Based on the testing results, the learning algorithms performance has been assessed according to the overall accuracy ($\theta$), which measures the ratio of samples correctly classified by the total number of samples ($n_T$), as in:
\begin{equation}
\theta = n_{T}^{-1} \displaystyle\sum_{i=1}^{n_{sp}}TP_{sp_{i}}
\label{theta}
\end{equation}
where $TP_s_p_i$ is the total number of true positive samples, and $n_s_p$ is the total number of tree species.
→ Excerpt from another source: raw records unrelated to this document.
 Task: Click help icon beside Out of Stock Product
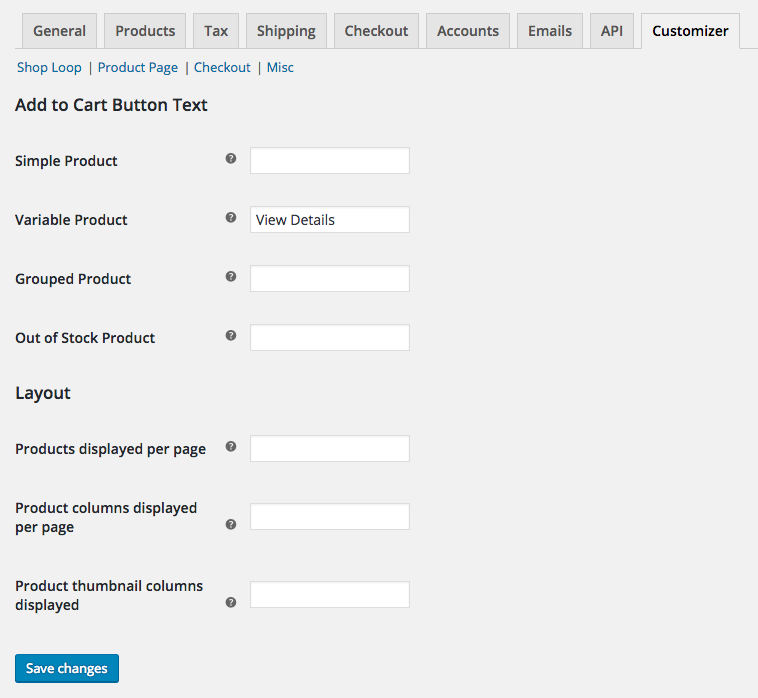coord(231,336)
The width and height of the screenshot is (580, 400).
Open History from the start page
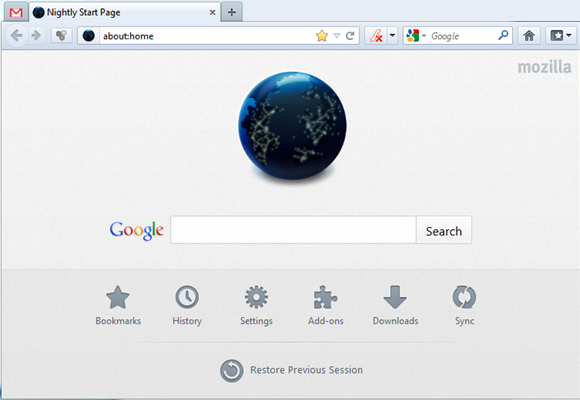[x=187, y=306]
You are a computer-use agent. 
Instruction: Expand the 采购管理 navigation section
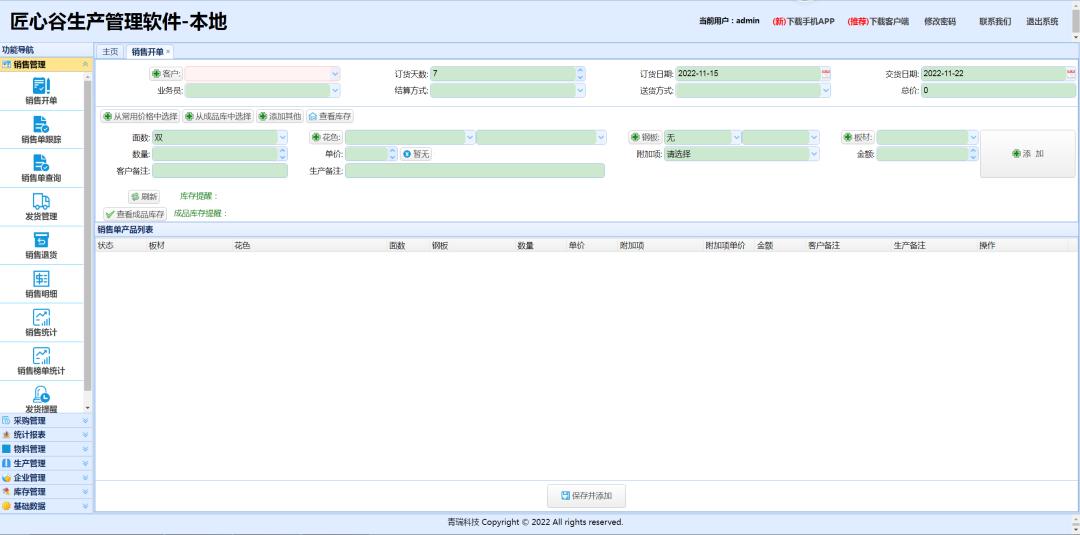(x=45, y=421)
In addition, the Kappa index ($K$) has also been used to assess how well the fuzzy-based model agrees with an already established algorithm (gold standard), which achieving the best performance during the experiments, by means of (\cite{Carletta1996}):
\begin{equation}
K = \displaystyle\frac{\theta_1 - \theta_2}{1 - \theta_2}
\label{K}
\end{equation}
and
\begin{equation}
\theta_2 = \displaystyle\frac{1}{n_{T}^{2}}\sum_{i=1}^{n_{sp}}\left(V_{sp_i}.I_{sp_i} \right)
\label{theta2}
\end{equation}
where $\theta_2$   is the proportion of times for which an agreement is expected by chance, $I_s_p_i$ is the total number of samples predicted as belonging to the species $i$ ($sp_i$), and $V_s_p_i$ is the total number of samples actually belonging to $sp_i$  according to the algorithm adopted as a reference (gold standard).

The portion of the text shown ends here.